→ **TASKS TO COMPLETE**:
a. Answer these questions using the payment authorization text.
(i) By what method does Kaival withdraw the purchase price from the Authorized Account?
(ii) When is a payment processed if its due date falls on a weekend or holiday?
(iii) What three examples of additional charges does the definition of "Requisite Payments" list?
b. Resume the payment authorization text after its final sentence, keeping its first-person legal style.

I represent and warrant that I am the authorized owner, or an authorized agent of the authorized owner, on the checking or savings account provided by me to Kaival Brands Innovations Group, Inc. (“Kaival”) through www.bidivapor.com or its affiliate web pages (the “Site”). By clicking the “Accept” button below, I hereby authorize Kaival to withdraw the purchase price(s) specified in the applicable order confirmation(s) issued and duly executed by Kaival (“Confirmation(s)”), on the payment date(s) specified in the applicable Confirmation(s), by electronic funds transfer from the checking or savings account provided by me to the Site (the “Authorized Account”), in order to make the Requisite Payments to Kaival in exchange for products sold by or through the Site.

“Requisite Payments” means the amounts I am required to pay under the applicable sales agreement by and between myself (or my associated entity) and Kaival (the “Sales Agreement”) and the associated Confirmation(s), including any additional charges I owe, such as delivery, tax, or late fees. If the applicable due date falls on a weekend or holiday, my payment will be processed on the next business day.

(Saved data entries)
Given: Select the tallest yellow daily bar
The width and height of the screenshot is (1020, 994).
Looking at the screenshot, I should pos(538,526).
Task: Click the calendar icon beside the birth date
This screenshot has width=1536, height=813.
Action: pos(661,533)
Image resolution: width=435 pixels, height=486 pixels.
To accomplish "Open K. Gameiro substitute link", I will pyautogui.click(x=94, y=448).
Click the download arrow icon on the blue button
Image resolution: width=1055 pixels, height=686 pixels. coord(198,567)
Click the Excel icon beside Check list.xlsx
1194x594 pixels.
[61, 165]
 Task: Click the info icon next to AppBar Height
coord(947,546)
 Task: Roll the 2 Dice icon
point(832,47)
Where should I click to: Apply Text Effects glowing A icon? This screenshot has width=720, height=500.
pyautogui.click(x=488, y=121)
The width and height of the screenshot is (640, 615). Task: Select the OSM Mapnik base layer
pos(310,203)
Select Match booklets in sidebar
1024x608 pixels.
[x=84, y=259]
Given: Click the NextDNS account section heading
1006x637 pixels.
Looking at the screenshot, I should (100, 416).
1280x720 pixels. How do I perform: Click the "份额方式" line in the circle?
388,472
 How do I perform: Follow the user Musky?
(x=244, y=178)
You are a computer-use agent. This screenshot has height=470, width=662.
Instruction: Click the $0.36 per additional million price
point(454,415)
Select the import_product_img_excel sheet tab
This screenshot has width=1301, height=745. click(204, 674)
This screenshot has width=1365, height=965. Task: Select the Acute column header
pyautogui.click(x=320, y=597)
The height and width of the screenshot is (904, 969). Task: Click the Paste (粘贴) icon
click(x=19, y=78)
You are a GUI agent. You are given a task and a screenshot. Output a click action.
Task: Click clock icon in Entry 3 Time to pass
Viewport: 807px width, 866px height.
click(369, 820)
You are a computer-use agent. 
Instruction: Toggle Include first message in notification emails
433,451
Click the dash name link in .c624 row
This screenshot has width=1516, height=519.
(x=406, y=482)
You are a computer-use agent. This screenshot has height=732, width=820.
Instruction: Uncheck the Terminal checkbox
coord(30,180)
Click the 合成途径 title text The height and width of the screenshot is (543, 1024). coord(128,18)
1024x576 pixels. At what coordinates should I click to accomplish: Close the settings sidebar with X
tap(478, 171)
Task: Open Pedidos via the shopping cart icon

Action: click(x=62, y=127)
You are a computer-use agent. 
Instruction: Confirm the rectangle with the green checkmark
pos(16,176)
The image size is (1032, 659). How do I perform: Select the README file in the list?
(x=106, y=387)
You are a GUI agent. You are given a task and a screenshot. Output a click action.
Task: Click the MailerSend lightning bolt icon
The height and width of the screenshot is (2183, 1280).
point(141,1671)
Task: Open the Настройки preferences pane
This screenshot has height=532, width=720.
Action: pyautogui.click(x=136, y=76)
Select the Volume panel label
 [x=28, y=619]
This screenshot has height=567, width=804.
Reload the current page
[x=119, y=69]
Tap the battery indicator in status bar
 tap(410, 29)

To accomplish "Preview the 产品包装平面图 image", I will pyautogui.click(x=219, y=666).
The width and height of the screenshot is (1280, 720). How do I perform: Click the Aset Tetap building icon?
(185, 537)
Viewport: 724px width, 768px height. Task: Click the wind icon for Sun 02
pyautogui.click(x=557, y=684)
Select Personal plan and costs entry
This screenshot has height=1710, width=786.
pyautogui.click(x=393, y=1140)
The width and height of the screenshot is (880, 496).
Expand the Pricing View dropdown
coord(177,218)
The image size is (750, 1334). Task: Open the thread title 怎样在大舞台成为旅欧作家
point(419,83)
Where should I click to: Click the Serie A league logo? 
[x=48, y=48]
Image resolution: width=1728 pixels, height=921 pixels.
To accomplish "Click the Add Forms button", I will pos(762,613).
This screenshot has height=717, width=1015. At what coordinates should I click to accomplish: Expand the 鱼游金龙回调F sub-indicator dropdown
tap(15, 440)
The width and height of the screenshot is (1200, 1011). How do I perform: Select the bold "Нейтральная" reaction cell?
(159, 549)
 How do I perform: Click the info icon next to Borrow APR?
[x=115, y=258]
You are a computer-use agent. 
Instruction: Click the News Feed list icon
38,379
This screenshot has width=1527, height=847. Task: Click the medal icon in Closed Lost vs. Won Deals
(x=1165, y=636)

→ **PER-TASK OUTPUTS**:
a.
(i) By electronic funds transfer.
(ii) On the next business day.
(iii) Delivery, tax, or late fees.

b.
I agree that this Authorization shall remain in effect, and Kaival may retain my Authorized Account information, until I am notified by Kaival that they are terminating my Requisite Payments, or until three (3) business days following the date on which I notify Kaival, in writing, that I wish to revoke this Authorization. I acknowledge and agree that revocation of my authorization does not cause a revocation or alteration of the applicable Sales Agreement or Confirmation.

I understand that Kaival may restrict or terminate payment under this Authorization, in the event that I am in default of the applicable Sales Agreement, and/or if there are insufficient funds in my checking or savings account, among other reasons.

I acknowledge that I have received a copy of this Authorization.

In the event an error is made in any ACH transfer, I hereby authorize Kaival to make any necessary transfers, to or from my Authorized Account, in order to correct the error.

I acknowledge and agree that electronic funds transfers will be made to the financial institution and account number supplied by me through the Site, and I acknowledge and agree that any errors in the provision of such information to the Site shall be solely my responsibility. I agree to indemnify, defend, and hold harmless Kaival in connection with any damages arising from such errors.

I acknowledge and agree that Kaival shall not be responsible for any aspect of the payment transaction following the point when my designated financial institution receives or has control of the payment transaction. Any loss or damage resulting from the loss of data or funds following my designated financial institution’s receipt of payment (or control of payment) shall be solely my responsibility, or the responsibility of my designated financial institution.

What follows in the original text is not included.